Re: [zypp-devel] zypper performance gone bad, bad, bad
Stephan Kulow napsal(a):
Hi,
Looks like the implementation of locks has all the old problems ;(
I cancelled the callgrind call, but till then it called 415 826 times PoolQueryIterator::matchSolvable, which in turn costed 28 382 428 146 instructions.
Greetings, Stephan
Locks depends on PoolQuery which uses DataIterator...if we expect lot of locks from ui, which is exact string match, then we can optimalize PoolQuery (or directly locks by extracting information about lock from query) for this (e.g. using index on names). Pepa
linux-wcg3:/home/coolo # time zypper in fate Reading installed packages... 'fate' is already installed. Nothing to do.
real 0m1.648s user 0m1.240s sys 0m0.360s linux-wcg3:/home/coolo # mv /etc/zypp/locks{.away,} linux-wcg3:/home/coolo # grep kind /etc/zypp/locks | wc -l 8 linux-wcg3:/home/coolo # time zypper in fate Reading installed packages... 'fate' is already installed. Nothing to do.
real 0m21.176s user 0m20.449s sys 0m0.592s
-- To unsubscribe, e-mail: zypp-devel+unsubscribe@opensuse.org For additional commands, e-mail: zypp-devel+help@opensuse.org
Hi, On Fri, 16 May 2008, josef reidiner wrote:
Stephan Kulow napsal(a):
Hi,
Looks like the implementation of locks has all the old problems ;(
I cancelled the callgrind call, but till then it called 415 826 times PoolQueryIterator::matchSolvable, which in turn costed 28 382 428 146 instructions.
Greetings, Stephan
Locks depends on PoolQuery which uses DataIterator...if we expect lot of locks from ui, which is exact string match, then we can optimalize PoolQuery (or directly locks by extracting information about lock from query) for this (e.g. using index on names).
Nah. The problem seems to be that right now PoolQuery wants to match strings on it's own instead of letting it be done by the DataIterator, so it has to iterate over all solvables itself, and somewhere there must be a bug that leads to actually viting all solvables again leading to quadraticness. There's clearly something going very wrong in PoolQuerys use of the DataIterator, I see it in gdb. Ciao, Michael. -- To unsubscribe, e-mail: zypp-devel+unsubscribe@opensuse.org For additional commands, e-mail: zypp-devel+help@opensuse.org
Hi, On Fri, 16 May 2008, Michael Matz wrote:
Nah. The problem seems to be that right now PoolQuery wants to match strings on it's own instead of letting it be done by the DataIterator, so it has to iterate over all solvables itself, and somewhere there must be a bug that leads to actually viting all solvables again leading to quadraticness. There's clearly something going very wrong in PoolQuerys use of the DataIterator, I see it in gdb.
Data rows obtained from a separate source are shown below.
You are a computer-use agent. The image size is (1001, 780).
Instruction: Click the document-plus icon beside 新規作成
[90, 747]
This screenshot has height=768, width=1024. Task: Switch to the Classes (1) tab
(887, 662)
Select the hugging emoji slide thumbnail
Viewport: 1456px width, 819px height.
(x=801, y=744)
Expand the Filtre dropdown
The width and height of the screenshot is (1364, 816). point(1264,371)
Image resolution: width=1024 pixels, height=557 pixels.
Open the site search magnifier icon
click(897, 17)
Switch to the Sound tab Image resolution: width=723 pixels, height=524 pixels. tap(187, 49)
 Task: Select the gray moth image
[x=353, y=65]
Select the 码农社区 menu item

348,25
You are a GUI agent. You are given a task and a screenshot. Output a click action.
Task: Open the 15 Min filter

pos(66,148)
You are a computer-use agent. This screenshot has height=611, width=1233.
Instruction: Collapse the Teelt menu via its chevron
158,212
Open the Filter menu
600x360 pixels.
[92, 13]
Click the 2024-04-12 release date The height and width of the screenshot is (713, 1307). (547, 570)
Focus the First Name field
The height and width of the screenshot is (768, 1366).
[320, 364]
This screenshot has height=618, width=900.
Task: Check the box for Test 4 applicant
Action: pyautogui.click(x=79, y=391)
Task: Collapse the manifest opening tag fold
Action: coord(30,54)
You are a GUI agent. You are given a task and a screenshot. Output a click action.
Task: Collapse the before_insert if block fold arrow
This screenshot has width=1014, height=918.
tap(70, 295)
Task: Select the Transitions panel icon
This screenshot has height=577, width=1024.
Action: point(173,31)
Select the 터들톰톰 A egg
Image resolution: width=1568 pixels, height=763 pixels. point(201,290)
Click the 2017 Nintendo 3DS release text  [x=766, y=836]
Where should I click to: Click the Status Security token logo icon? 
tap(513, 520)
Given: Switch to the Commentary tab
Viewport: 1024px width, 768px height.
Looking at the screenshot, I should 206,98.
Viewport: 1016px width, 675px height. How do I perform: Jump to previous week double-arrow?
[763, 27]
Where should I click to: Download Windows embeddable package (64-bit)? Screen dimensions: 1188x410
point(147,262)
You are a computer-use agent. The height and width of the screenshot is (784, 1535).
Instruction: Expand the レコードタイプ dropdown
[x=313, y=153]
I know coolos problem I think. He had a lock file written with the old attribute names still, like: kind: package solvable_name: build string_type: glob When parsing this in, "kind" and "string_type" are parsed as normal attributes to match, because they meanwhile are called "type" and "match_type". This makes it a three-attribute query (where two of them never will match anything because they are special attributes that aren't recognized anymore). And queries with more than one attribute are not matched by the dataiterator but by libzypp itself, which is _very_ inefficient (it basically retrieves _all_ attributes of all solvables and tries to match them against the query). To show you the difference, with my locks file using the old attribute names: % time zypper in fate real 0m42.440s user 0m41.127s sys 0m1.204s When I edit the locks file by hand to use the meanwhile correct attribute names (but otherwise the same): % time zypper in fate real 0m2.161s user 0m1.312s sys 0m0.252s So, coolo: do this on your locks file: sed -e 's/^kind:/type:/' -e 's/^string_type:/match_type:/' Josef: it would be worthwhile I think to still recognize and parse the old names (without exposing them in the API) to avoid this problem with lock files written in the intermediate form. Ciao, Michael. -- To unsubscribe, e-mail: zypp-devel+unsubscribe@opensuse.org For additional commands, e-mail: zypp-devel+help@opensuse.org
Am Samstag, 17. Mai 2008 schrieb Michael Matz:
Hi,
On Fri, 16 May 2008, Michael Matz wrote:
Nah. The problem seems to be that right now PoolQuery wants to match strings on it's own instead of letting it be done by the DataIterator, so it has to iterate over all solvables itself, and somewhere there must be a bug that leads to actually viting all solvables again leading to quadraticness. There's clearly something going very wrong in PoolQuerys use of the DataIterator, I see it in gdb.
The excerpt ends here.